As YouTube explains on their Google+ page:
Not too long ago, the video tape was the media of choice for living rooms around the world. In celebration of the 57th birthday of the first commercial video cassette recorder, check out a fun VHS mode for the YouTube player to relive the magic feel of vintage video tapes. On select videos, you’ll find a VHS button in the bottom right of the player–just click to turn back the clock and enjoy the static and fuzzy motion of the VHS era.
The first VCR was introduced in 1956 – the Ampex VRX-1000 – but at a cost $50,000, only large TV stations could afford it. Mainstream adoption began in the 1970s, with VCRs peaking in the 1980s and ’90s before being usurped by DVD and other digital recorders in the early 2000s.

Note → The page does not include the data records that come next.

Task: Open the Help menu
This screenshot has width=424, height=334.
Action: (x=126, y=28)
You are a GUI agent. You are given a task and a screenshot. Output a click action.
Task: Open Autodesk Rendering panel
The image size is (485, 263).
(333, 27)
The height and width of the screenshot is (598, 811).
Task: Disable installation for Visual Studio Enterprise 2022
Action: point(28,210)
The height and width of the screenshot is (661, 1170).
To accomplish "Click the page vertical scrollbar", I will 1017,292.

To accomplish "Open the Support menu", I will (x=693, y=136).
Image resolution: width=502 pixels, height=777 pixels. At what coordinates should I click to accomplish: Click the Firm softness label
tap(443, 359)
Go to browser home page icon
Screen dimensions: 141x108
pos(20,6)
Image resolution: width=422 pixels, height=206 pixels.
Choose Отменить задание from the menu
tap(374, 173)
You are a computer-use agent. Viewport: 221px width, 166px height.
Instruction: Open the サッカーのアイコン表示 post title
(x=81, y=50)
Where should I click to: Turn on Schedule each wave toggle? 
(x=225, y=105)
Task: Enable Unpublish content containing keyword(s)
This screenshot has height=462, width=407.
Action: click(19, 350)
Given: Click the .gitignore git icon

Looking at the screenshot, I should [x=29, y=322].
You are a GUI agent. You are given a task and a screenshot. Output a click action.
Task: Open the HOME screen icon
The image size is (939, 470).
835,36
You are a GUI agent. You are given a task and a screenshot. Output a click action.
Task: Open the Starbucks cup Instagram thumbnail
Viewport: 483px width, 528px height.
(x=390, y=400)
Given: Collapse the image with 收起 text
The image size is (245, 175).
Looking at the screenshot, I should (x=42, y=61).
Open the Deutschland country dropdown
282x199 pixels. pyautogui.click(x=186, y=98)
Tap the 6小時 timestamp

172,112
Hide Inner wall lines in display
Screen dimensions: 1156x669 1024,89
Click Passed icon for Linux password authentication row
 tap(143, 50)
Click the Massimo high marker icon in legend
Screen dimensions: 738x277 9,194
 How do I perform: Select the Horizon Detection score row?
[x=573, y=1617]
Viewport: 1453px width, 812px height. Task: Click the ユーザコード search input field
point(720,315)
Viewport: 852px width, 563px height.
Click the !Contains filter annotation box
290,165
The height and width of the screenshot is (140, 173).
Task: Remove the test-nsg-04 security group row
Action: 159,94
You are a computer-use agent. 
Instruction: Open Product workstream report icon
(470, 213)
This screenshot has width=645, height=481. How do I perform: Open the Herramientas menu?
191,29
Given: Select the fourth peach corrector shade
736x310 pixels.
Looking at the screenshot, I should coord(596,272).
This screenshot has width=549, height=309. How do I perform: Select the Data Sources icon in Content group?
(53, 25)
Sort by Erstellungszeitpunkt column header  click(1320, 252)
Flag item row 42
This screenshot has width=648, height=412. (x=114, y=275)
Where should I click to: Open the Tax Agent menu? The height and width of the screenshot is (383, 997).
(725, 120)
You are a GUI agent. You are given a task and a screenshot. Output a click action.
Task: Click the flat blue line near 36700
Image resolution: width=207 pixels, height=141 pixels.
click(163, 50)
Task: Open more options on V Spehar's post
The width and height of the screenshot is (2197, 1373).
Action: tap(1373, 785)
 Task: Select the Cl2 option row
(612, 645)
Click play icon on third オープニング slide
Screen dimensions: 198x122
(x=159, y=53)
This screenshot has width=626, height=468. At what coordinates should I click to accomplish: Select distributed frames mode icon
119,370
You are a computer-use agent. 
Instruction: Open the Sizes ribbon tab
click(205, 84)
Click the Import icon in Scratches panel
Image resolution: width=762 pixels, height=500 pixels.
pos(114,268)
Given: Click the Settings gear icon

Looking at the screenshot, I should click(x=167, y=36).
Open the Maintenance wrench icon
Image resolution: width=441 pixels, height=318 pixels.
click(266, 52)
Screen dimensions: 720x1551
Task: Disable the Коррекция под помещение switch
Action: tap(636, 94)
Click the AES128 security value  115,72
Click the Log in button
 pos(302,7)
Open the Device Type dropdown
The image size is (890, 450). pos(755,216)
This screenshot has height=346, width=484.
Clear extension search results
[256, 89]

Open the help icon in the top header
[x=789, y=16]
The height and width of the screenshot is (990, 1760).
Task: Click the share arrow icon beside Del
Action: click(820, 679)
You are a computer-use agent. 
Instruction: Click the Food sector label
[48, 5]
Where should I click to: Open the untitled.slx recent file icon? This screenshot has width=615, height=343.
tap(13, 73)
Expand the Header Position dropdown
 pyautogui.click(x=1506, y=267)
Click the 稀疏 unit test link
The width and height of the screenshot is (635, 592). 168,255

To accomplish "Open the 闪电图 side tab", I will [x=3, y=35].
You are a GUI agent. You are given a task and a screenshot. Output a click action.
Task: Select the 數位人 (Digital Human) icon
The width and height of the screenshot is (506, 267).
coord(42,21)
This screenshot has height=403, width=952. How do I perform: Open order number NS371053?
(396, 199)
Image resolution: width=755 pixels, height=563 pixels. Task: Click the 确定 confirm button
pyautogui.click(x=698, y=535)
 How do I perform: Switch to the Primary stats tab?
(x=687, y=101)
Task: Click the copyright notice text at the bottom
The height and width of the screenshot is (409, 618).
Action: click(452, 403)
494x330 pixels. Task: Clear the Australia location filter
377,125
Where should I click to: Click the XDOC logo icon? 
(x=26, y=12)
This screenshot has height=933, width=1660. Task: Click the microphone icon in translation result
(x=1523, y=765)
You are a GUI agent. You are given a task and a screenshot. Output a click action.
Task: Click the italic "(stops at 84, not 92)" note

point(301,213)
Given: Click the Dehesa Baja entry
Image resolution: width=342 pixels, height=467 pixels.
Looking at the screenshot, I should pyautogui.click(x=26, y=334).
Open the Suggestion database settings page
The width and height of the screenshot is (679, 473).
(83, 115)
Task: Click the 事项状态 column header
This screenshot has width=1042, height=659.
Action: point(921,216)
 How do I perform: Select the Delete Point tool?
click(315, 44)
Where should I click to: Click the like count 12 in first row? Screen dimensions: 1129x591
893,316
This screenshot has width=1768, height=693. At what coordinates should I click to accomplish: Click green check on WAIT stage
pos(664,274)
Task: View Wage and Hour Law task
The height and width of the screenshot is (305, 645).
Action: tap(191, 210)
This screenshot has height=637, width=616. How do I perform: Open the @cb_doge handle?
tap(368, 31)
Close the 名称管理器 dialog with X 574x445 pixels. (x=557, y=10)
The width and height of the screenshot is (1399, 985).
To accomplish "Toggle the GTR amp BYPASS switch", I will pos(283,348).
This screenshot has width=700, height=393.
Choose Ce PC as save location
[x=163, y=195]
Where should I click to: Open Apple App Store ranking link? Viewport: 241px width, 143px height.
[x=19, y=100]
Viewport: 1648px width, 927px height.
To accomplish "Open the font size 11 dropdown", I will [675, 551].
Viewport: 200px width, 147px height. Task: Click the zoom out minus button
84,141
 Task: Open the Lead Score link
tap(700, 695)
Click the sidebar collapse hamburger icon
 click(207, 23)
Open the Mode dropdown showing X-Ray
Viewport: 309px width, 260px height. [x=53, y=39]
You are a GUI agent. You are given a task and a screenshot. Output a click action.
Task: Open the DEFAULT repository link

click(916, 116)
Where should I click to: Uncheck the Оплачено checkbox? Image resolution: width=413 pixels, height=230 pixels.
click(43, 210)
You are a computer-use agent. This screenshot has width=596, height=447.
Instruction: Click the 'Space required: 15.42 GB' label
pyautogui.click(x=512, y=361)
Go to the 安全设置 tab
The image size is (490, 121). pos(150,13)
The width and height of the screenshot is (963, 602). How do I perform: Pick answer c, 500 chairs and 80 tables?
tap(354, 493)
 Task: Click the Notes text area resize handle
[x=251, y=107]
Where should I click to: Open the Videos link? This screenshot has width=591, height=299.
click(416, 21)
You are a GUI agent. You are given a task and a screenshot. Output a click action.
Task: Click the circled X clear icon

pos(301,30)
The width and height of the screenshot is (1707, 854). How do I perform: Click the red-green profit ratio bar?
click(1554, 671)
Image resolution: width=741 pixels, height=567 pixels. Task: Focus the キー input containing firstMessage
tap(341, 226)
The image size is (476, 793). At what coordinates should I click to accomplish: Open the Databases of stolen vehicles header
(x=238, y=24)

So if for some reason you’re nostalgic for those staticky, wavy, bent pictures of VHS days gone by, simply head to YouTube (the Enable tape mode option doesn’t work for embedded videos), pop on a video, and click the little icon that looks like a VCR tape (to the left of the Change quality option) to watch this:
Become this:
Even the pause button makes the picture go haywire, just like you’re watching it on a really bad VCR player:
And while you’re checking out YouTube’s VHS mode, you can also check out their most recent Harlem Shake Easter egg.